FCC chairman Tom Wheeler called the broadband privacy workshop the commission hosted Tuesday the beginning of a very important discussion.
The FCC is trying to decide how to regulate broadband CPNI (customer proprietary network information), now that it has reclassified ISPs as telecoms out of the reach of the Federal Trade Commission, which is now prevented from exercising authority given common carrier exemption.
Wheeler said that the issue falls under a broader one, which is the basic concept that "changes in technology don't change our values."
He said that privacy is unassailable and how the FCC deals with it is what makes the issue and the era so challenging, but exciting at the same time.
Wheeler detoured a few centuries to point out that Alexander Hamilton was concerned about the mail being compromised as he and the founding fathers were hammering out the Federalist Papers, then jumped to the Civil War to talk about Rebels cutting the telegraph wires— Wheeler wrote a book about Lincoln's use of the telegraph during the war — and putting the wires to their tongues to sense the pulses and hack the messages.
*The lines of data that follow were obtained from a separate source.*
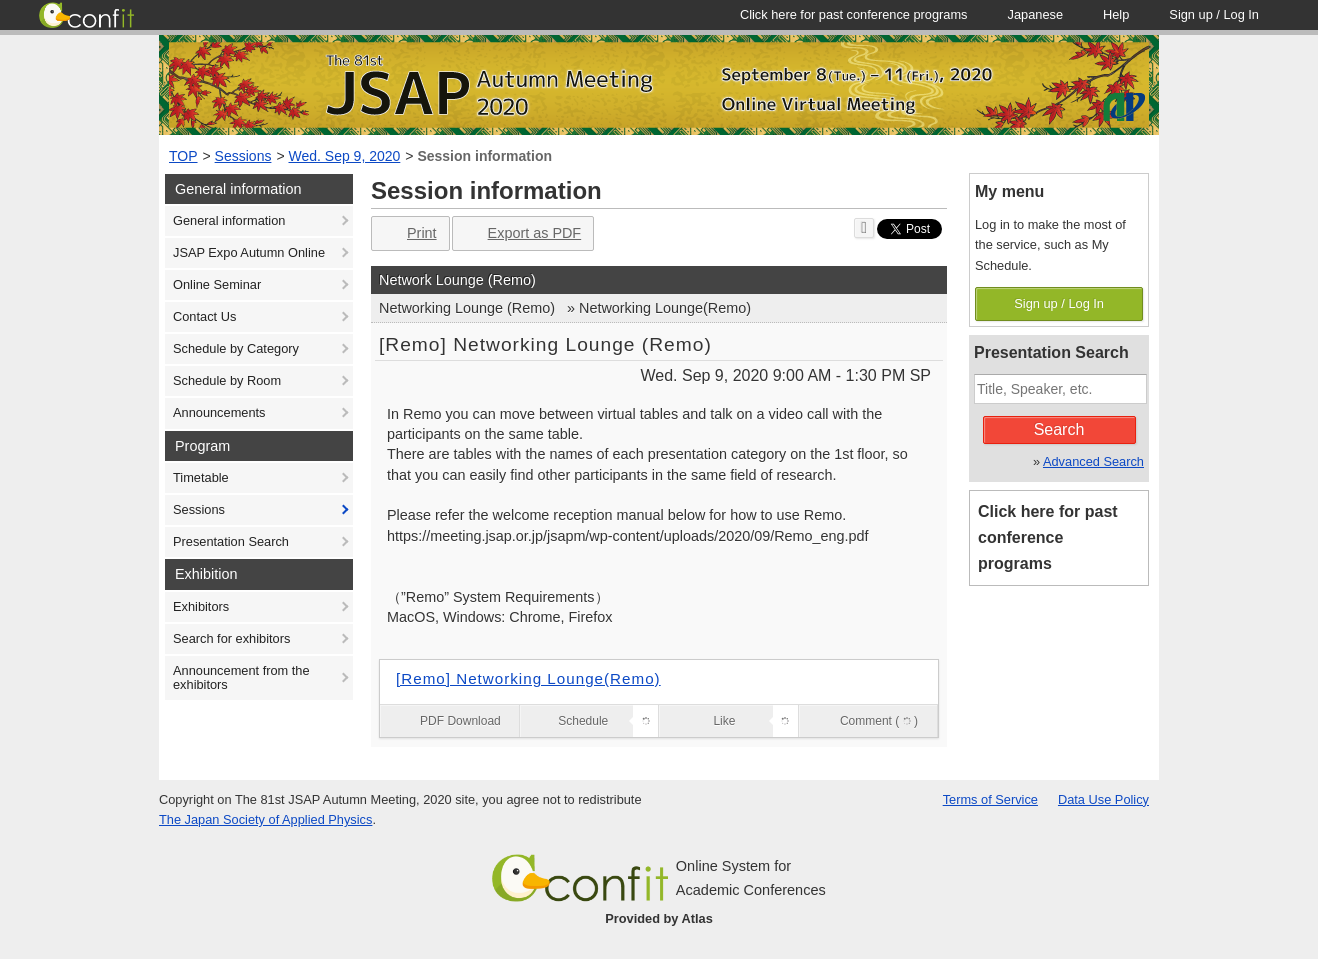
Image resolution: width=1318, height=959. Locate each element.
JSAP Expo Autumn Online (249, 252)
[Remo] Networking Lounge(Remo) (528, 678)
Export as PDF (521, 233)
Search (1059, 429)
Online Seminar (217, 284)
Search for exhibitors (231, 638)
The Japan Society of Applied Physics (265, 819)
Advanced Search (1093, 461)
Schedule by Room (227, 380)
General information (229, 220)
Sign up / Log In (1059, 303)
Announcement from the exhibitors (241, 677)
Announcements (219, 412)
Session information (484, 156)
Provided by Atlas (659, 918)
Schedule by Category (236, 348)
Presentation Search (231, 541)
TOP (183, 156)
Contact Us (204, 316)
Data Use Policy (1103, 799)
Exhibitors (201, 606)
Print (408, 233)
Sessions (243, 156)
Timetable (201, 477)
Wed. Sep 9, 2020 (345, 156)
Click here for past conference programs (1048, 537)
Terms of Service (990, 799)
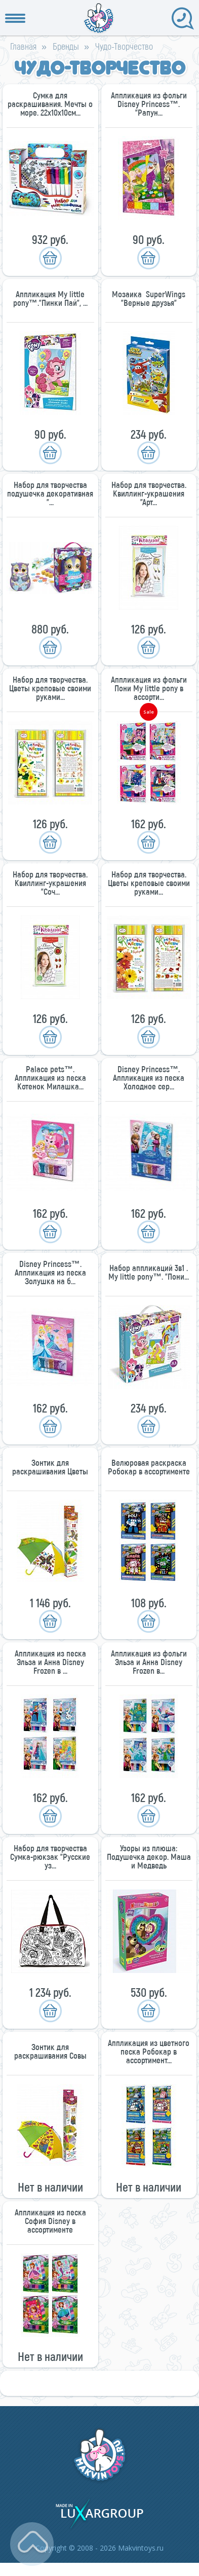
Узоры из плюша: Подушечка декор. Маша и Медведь (149, 1856)
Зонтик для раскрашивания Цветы (50, 1466)
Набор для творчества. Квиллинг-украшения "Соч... (50, 883)
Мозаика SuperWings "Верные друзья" (148, 298)
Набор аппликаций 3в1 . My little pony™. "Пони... (148, 1272)
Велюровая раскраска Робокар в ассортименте (149, 1466)
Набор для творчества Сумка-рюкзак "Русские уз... (50, 1856)
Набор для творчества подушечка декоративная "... (50, 493)
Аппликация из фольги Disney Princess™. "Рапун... (149, 104)
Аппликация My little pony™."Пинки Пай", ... (50, 298)
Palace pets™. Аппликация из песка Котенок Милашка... (50, 1077)
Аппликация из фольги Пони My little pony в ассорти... (149, 688)
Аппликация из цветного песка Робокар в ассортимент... (148, 2051)
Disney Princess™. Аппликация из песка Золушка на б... (50, 1272)
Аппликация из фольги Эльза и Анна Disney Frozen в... (149, 1662)
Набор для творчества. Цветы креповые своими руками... (50, 688)
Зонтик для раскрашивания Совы (50, 2051)
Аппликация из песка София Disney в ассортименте (50, 2221)
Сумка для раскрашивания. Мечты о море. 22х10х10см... (50, 104)
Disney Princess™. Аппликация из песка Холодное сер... (148, 1077)
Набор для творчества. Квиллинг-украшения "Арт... (148, 493)
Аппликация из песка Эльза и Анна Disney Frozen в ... (50, 1662)
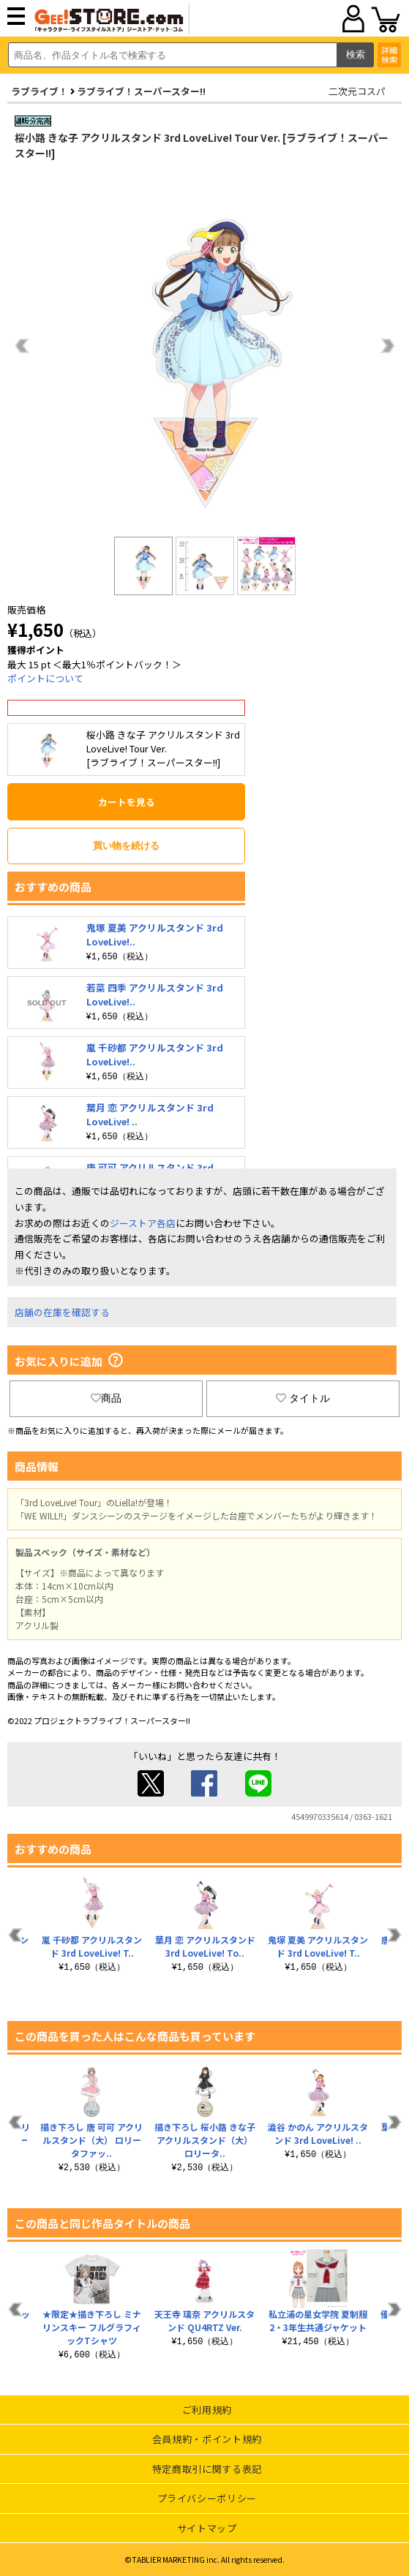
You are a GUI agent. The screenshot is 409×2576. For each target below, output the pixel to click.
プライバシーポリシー (207, 2498)
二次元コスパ (357, 91)
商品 (106, 1398)
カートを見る (126, 802)
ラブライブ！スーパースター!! (141, 91)
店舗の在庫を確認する (62, 1312)
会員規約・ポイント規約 (207, 2439)
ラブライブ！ (39, 91)
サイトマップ (207, 2528)
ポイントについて (45, 678)
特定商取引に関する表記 (207, 2469)
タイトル (303, 1398)
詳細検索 (389, 54)
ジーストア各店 (143, 1223)
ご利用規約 (207, 2410)
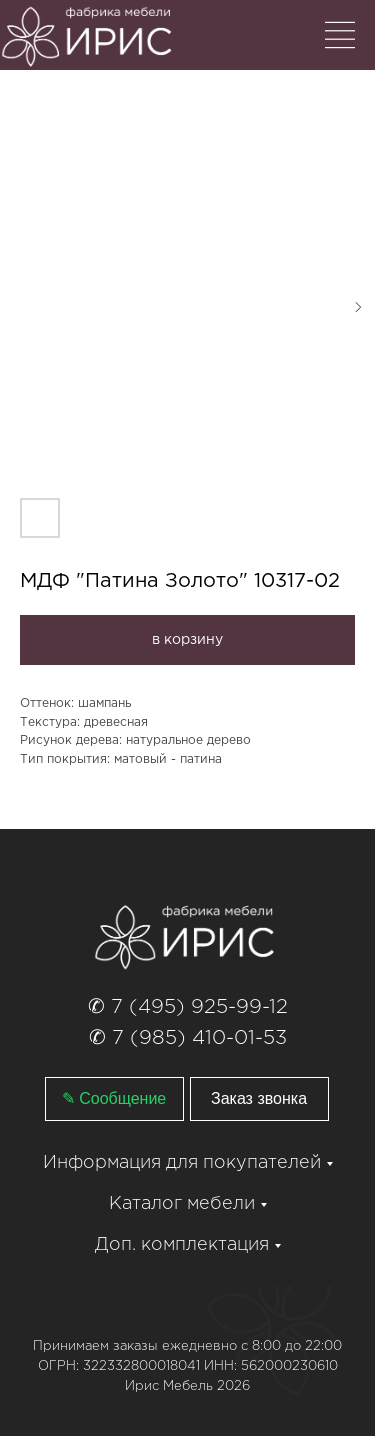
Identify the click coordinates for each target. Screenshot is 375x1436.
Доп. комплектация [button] (182, 1245)
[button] (259, 1099)
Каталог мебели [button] (182, 1204)
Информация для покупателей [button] (182, 1163)
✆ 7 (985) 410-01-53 (188, 1038)
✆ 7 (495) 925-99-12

But he returned to the present day to make the point that the issues were not new, and that in this era increasingly the information and the networks are becoming increasingly synonymous.
Wheeler said Congress was explicit in its instructions to the FCC, which was that consumers have the right to expect privacy of the information network collect about them. The FCC has been overseeing that CPNI relationship when it comes to phone, including VoIP, and traditional video — VOD records, for example — but broadband CPNI is new territory.
Wheeler said that in a digital world, everyone leaves digital footprints "all over the place."
The FCC signaled in the Title II decision that it would not simply transplant the phone CPNI regime, but did not say how it would approach broadband privacy, which was the purpose of the workshop.
Wheeler said the goal was to answer two questions: How to insure consumers are protected and how to promote the virtuous circle of innovation and investment.
During the day-long panel session, industry panelists warned against imposing new rules, particularly ones that did not take into account that edge providers have mostly the same data sets ISPs have. AT&T's Robert Quinn, senior VP and chief privacy officer, said that networks may have at one time had unique access to data due to its collection ability, but that the data sets it now has are not unique with hundreds of companies on the edge able to assemble that data. He suggested that if the FCC is going to get into the broadband privacy environment — and clearly it is — it needs to look at the totality of the issue, which would include edge providers like Apple and Google.
He also pointed out that AT&T needed to continue to be a player in the ad-supported space, which was a driver of the data collection at issue. But his bottom line was that whatever the FCC does to regulate in the privacy space, it has to be consistent, irrespective of the underlying technology.
Public Knowledge's Harold Feld said that if the ISP's were in the ad-supported data space, it was unusual that it would be making the argument that edge providers have just as much useful information as they do, saying "take our info even though others can give it to you better" was not a very good marketing slogan. He dismissed what he said was the argument that all that information is out there anyway and not to trouble with what ISPs are doing.
While industry players were suggesting the FTC still had some authority to go after advertising, Feld said the FCC had the experience and the rulemaking authority to take the lead on privacy.